The UK’s made up of many islands not just Great Britain, and there’s also plenty archipelagos, as the fishing community knows with many based there down through centuries not just generations. They require ferries and they’re not a luxury but a lifeline.
Cancellation for bad weather’s understood by those who also navigate the waters. The occasional breakdown’s similarly understood but the increasing pressures of frequent sailings terminated by a ship with engine problems, or the regular vessel directed to cover another route viewed as more urgent’ s simply unacceptable.
But that’s become the norm for many communities now, but the impact goes more widely in the fishing sector as shipbuilding skills are scarce and the loss of a further yard would be calamitous. The average age of a worker at Ferguson’s in Port Glasgow is now over 55, that’s compounded by contract labour being brought in from Romania.
How absurd then when yards lie empty or youngsters cry out for a trade that contracts are given to Turkiye, Poland or wherever. It’s why the Ferry Fiasco matters not just to these fishing communities but to the entire fishing sector. There’s a need for more yards and the skills they require and produce. Requiring going abroad for fishing boats is as perverse as it is for ferries when you’re an island nation, but we have seen UK fishing skippers building in Denmark, Spain, Croatia and even Vietnam in the last few years, such is the queue at our few remaining UK fishing boat builders. As with the ownership of ports and harbours there’s something gone seriously wrong. Builders such as Macduff Shipyards are doing a magnificent job.
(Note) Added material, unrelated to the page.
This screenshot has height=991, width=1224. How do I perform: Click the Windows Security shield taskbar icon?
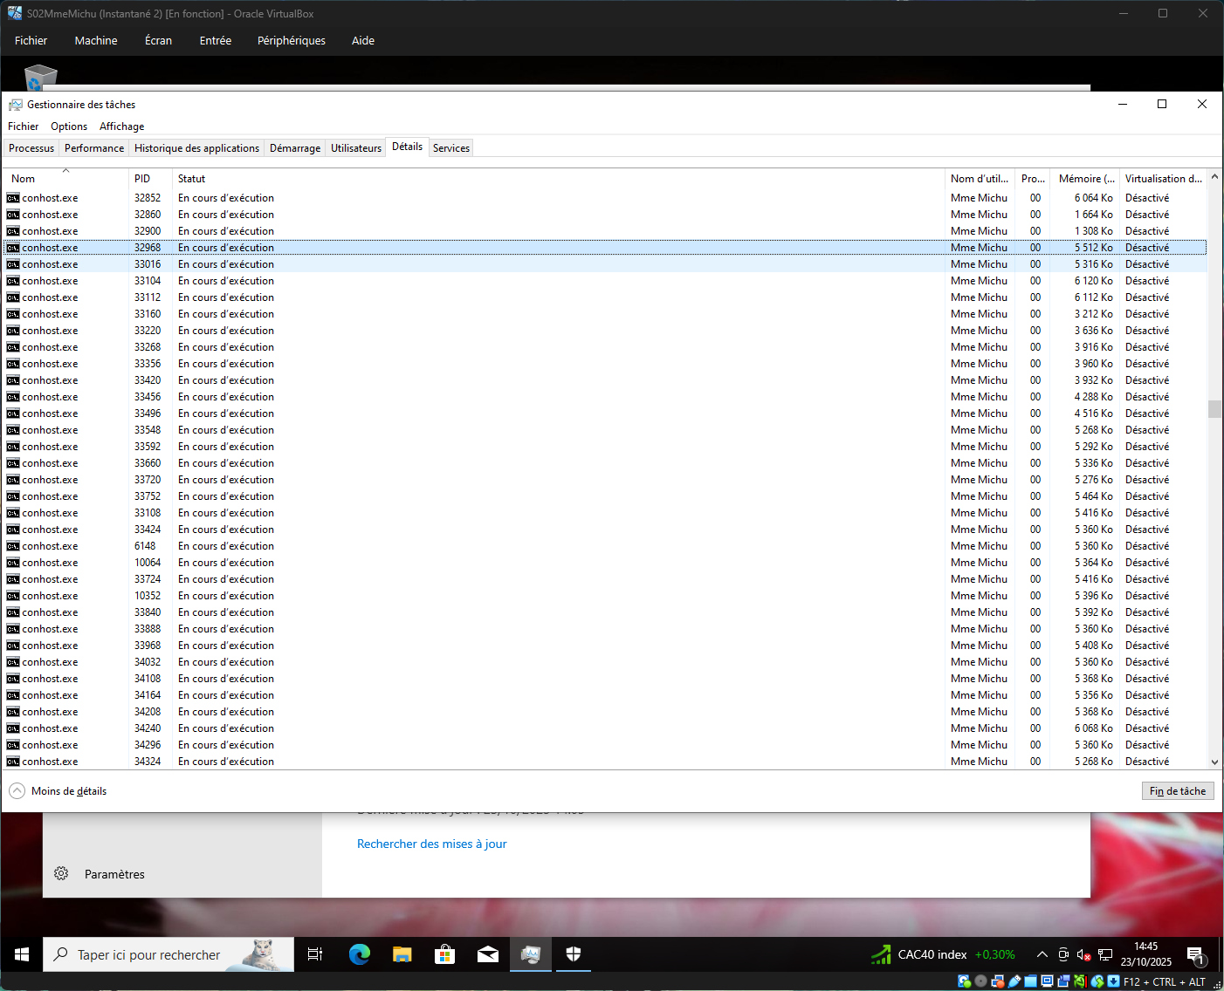coord(573,954)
Keeping skills alive and training a new generation but that is in spite of government policy, not because of it.
In a country where there’s communities crying out for a fast and reliable service and a yard operating on the Clyde, with room for expansion, it should be a “no brainer” to join the two together. Build the ferries there, expand up the Clyde or elsewhere, and upgrade the ferry services on a rolling basis. Work for the yards and the communities based around them like Greenock and Port Glasgow and salvation for the fishing sector in island communities such as Barra, the Uists, Mull and Arran.
Instead, island businesses struggle to cope with cancellations, which as the fishing sector knows can be calamitous for perishable stock. Similarly, the last shipyard on the Lower Clyde, an area synonymous with the industry, stands threatened with closure.
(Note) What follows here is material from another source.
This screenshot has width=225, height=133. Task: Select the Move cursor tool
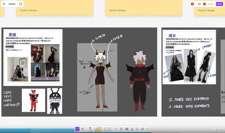pos(77,129)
What’s gone wrong. Let me explain to readers who may be bemused by such lunacy. Firstly, I exculpate the workforce both Cal Mac crew and Fergusons workers. Both are doing their best and it’s decisions made far above them that have caused this travesty. Secondly, I excuse Jim McColl, the billionaire who initially bought the yard before it was taken into public ownership. I’m not usually aligned with the very wealthy, but he’s been scapegoated wrongly and is also part of the solution.
Back in 2014 McColl bought and saved the yard from closure. That was the right thing. He had longer term plans to expand not just the yard but into adjacent docks where port owners have allowed them to lie fallow, and even further up the Clyde. All good you’d think. Then the Scottish Government decided to give the orders for the two ships currently causing all the issues. That again was the right thing to do. Why give your business abroad when you have need at home?
But they’re building the wrong ships and they rushed the order leaving the contract lacking in specification. Blame for the former rests with CMAL, the procurement agency for Cal Mac vessels, and for the latter with Scottish Government Ministers who forced CMAL to sign off the contract to soon. But even with the latter aspect the dead hand of CMAL is all over other actions.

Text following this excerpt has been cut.